● **Texte fourni**:
※
Recherche-innovation

La quatrième révolution industrielle vit sa mondialisation

La plupart des grandes
puissances économiques
mettent en place des
politiques pour aider leurs
entreprises à accomplir
le bond qui doit conduire
l’industrie à tirer le meilleur
parti de la digitalisation.
L’usine connectée sera demain
capable de produire des
biens et des équipements en
s’inspirant directement des
besoins des clients et donc, de
la demande réelle du marché.

Initié par l’Allemagne en 2011, le
concept d’Industrie 4.0 – autrement
dit, 4ème révolution industrielle – fait
florès à travers le monde sous différentes
variantes et déclinaisons comme notre
politique dites, d’Industrie du Futur
en France ou le Smart Manufacturing
Outre-Atlantique et au Royaume Uni.
Les promoteurs de ces politiques de
renouveau industriel partagent la vision
d’usines flexibles, intégrées, connectées,
en deux mots, rendues agiles grâce
notamment au déploiement intensif de
technologies numériques.
※
● **Données affichées**:
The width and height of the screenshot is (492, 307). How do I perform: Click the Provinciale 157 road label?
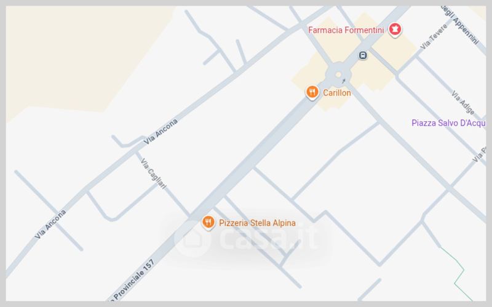point(132,280)
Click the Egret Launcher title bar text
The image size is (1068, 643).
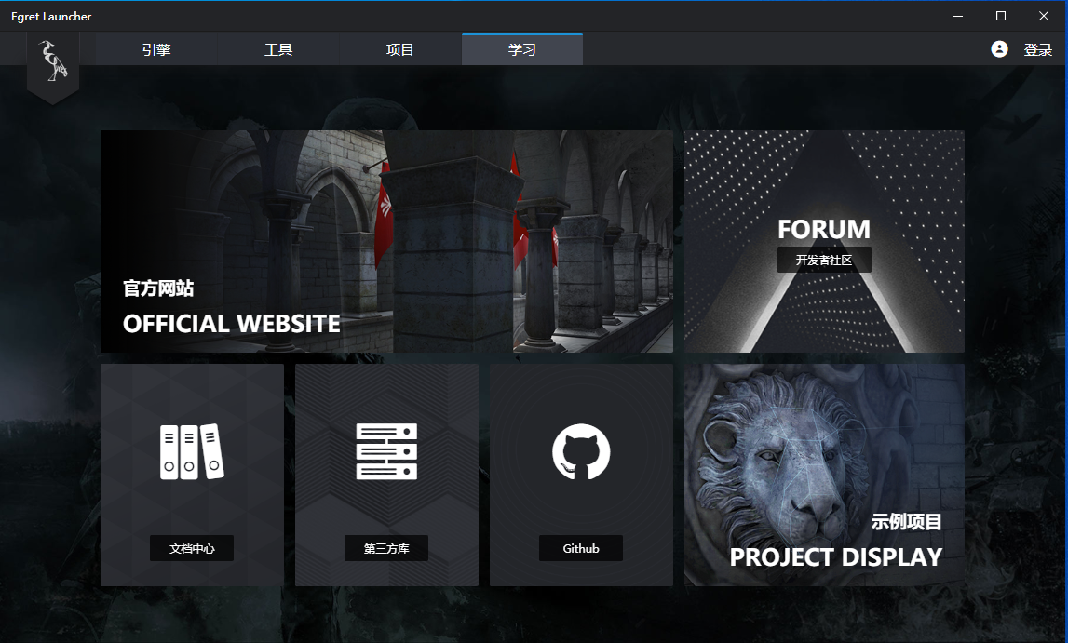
※
● **Vos tâches**:
1: D'après le texte sur la quatrième révolution industrielle, quel pays a lancé le concept d'Industrie 4.0, et en quelle année ?
2: Recopiez le passage du texte sur la quatrième révolution industrielle, de « L’usine connectée sera » à « réelle du marché. ».

● **Résultats des tâches**:
1: L'Allemagne, en 2011.

2:
L’usine connectée sera demain
capable de produire des
biens et des équipements en
s’inspirant directement des
besoins des clients et donc, de
la demande réelle du marché.